Bano nodded. “I know, I’ve seen the same data you have. Whatever these Pandora Boxes truly are—“
She stopped herself when she spotted his noticeable frown, remembering that he didn’t appreciate that term for the mysterious artifacts which had provided them with clues to the location of a possibly even more powerful device which for now they had simply designated as the Object.
It had been her friend and colleague Terrence Glover, who had coined the term Pandora’s Box after they had come across the small, shard-like artifact secured inside a translucent and ornately crafted box during a mission in the Pandorian system.
That had been thirteen years ago while she and Glover had both served on the Kitty Hawk. The discovery of the enigmatic and clearly immensely powerful artifact had changed her entire career path, since only a short while later she had started—in between other gigs—to work for the Department of Special Affairs and Investigations, the secretive Starfleet agency which had long since taken a significant interest in objects and artifacts which seemed to defy easy explanations.
She had worked with Jarik ever since she had joined the organization which was led with an almost singular vision by the Old Man.
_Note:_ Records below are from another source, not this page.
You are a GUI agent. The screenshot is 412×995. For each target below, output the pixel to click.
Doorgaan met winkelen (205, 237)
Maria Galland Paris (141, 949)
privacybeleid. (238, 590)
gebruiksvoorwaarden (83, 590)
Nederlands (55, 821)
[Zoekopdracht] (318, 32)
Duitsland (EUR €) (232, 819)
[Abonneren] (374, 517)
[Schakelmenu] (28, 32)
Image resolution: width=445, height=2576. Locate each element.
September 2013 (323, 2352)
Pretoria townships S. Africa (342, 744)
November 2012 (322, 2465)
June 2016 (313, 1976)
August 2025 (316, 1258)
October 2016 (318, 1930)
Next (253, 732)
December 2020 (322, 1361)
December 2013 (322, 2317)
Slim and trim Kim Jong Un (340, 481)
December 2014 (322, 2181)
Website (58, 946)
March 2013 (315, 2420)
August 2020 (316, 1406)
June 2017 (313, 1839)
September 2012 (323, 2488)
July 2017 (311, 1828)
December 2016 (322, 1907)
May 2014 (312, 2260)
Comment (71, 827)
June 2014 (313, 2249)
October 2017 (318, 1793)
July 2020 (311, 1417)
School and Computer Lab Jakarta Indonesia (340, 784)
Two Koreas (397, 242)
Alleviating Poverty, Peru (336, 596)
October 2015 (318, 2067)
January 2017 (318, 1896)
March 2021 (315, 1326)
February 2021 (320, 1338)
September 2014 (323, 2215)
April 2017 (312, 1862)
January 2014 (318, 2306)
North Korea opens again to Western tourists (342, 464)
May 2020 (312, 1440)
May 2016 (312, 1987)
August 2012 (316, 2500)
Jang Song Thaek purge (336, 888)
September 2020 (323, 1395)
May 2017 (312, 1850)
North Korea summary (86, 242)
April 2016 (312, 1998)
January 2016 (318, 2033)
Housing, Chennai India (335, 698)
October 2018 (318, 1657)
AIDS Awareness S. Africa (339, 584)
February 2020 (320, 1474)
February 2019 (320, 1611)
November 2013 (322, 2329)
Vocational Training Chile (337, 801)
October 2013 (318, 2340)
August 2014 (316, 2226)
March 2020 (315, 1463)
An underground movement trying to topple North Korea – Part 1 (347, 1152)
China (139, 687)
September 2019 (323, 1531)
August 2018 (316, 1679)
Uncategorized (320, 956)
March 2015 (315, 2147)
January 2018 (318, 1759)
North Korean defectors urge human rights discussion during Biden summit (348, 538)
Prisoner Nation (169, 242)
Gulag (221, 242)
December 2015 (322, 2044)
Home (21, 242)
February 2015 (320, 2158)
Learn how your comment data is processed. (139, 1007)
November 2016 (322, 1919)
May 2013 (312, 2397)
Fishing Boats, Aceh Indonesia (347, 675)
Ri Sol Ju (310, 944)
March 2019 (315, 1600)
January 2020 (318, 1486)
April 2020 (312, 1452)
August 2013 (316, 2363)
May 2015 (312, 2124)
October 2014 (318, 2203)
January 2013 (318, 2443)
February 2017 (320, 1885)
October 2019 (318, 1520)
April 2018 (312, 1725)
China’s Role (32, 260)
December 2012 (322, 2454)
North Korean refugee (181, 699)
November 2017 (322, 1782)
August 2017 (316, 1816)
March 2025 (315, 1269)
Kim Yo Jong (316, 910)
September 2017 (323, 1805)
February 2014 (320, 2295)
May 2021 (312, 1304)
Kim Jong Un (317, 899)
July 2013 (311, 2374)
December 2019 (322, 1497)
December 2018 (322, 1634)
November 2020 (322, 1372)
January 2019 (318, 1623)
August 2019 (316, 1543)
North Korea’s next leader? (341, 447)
It hadn't been until a second box had been found, a discovery once again involving Terrence Glover who seemed to be attracting these kinds of things like a magnet, that they had started to gain an understanding of the true power of those artifacts which were seemingly able to communicate with certain individuals. The boxes had revealed a number of secrets, including the location of Iconian gateways but also, perhaps most disturbingly, the possible whereabouts of an artifact even more powerful. It had been that latest revelation which had brought her to the farthest most reaches of Federation space.
“I know the Old Man prefers to call them shard artifacts,” she said to Jarik who seemed much more pleased with that term. “But I can’t help but feel that the Object the shard artifacts have revealed to us was hidden for a very good reason and that perhaps it was never meant to be found.”
“It seems a bit late for that conversation now. Besides, if we do not get to it first, somebody else will and I fear that if that were to come to pass, we might find ourselves facing a crisis the likes of which we’ve never encountered before.”
“Right,” she said with a dark grin. “End of the galaxy kind of stuff. And all of that because of our damned curiosity.”
“You should take this matter more seriously.”
“Don’t worry, I do. And I’ll get that Object—whatever it turns out to be—and bring it back for the good guys. Besides, as a science officer, I have to believe that a good dose of healthy curiosity is the first step towards real progress,” she said and stood from her chair to get her mission underway. “Unless, of course, you’re a cat.”
The half-Vulcan’s blank look seemed proof that he either didn’t care for her joke or simply didn’t get it.